Slack’s work details how “drug trafficking, undocumented migration, and human smuggling interact in the shared clandestine zone of the border” (37). His intrepid research explores how it is that “processes of disappearance, loss, and suffering related to migration [have] become intertwined with the death toll from Mexico’s so-called “drug war” (38).
Slack interrogates the high stakes migrant experience and identifies the profound way in which organized crime now unfortunately plays a leading role in this transnational process. His ethnography details highly restricted mobility for undocumented persons living in the U.S. and the corresponding dark realty by which unfortunate souls are apprehended and then mercilessly deported to often unfamiliar places in Mexico. Frequently alone and vulnerable, these individuals are often preyed upon by organized crime.

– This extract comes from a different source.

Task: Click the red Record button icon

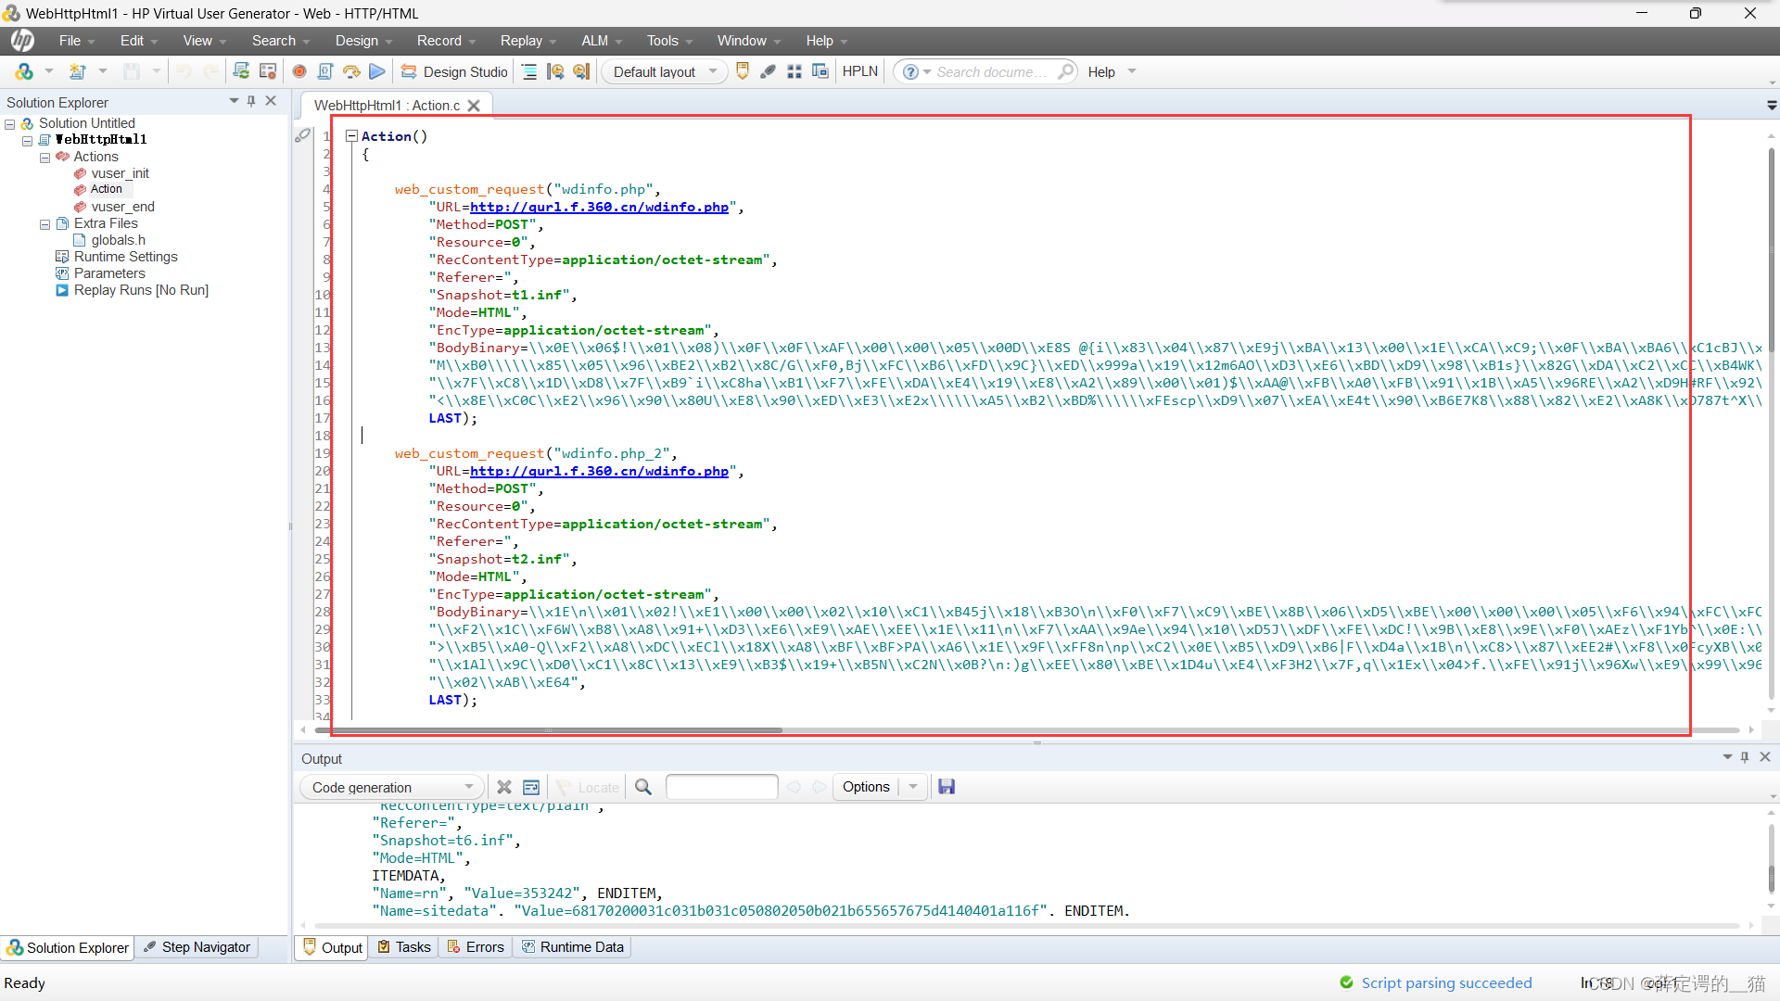Action: (x=299, y=71)
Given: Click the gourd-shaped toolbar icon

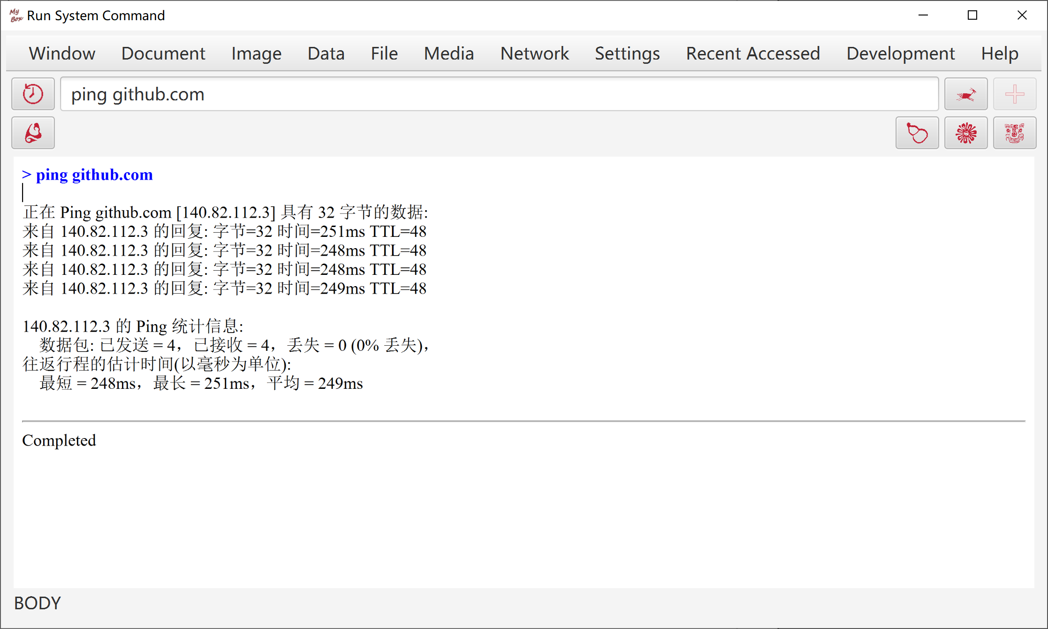Looking at the screenshot, I should pos(917,133).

Amazingly, some eventually reach their goal—often in solidarity with other kindred spirits. Slack notes here how it is that certain people even manage to free themselves from state authority and try again. Typically, however, those returned to Mexico without support and sufficient social contact soon find themselves in especially difficult circumstances.
Building walls and constantly amplifying border security does not stop migration but only makes the process more perilous. Often to survive, people will continue to move, generally weighing the risks with the possible benefits of a successful journey. Today, a wide array of migrants are drawn to the U.S.-Mexico border, not just from neighboring Mexico, Central America, and the Caribbean, but from all over the world. In the process, countless individuals, families, and groups are terrorized, traumatized, and turned back. Many die.
At the conclusion of this sympathetic and deeply human study, Slack urges us to think differently about deportation now realizing that at the heart of this process is a profoundly violent and deadly reality.
Andrew Grant Wood is the Rutland Professor of History at the University of Tulsa. He was born in Montreal, Canada, and his research focuses on the history of Mexico. Wood has published on a variety of social and cultural topics: urbanization, immigration, grassroots collective action, housing, regional politics, civic ritual and celebration, tourism, film, and popular music. He is author of Agustín Lara: A Cultural Biography (Oxford, 2014) and is editor and contributor to The Business of Leisure: Tourism History in Latin America and the Caribbean (Nebraska U Press, 2021). Wood is currently writing a history of the port of Veracruz, Mexico.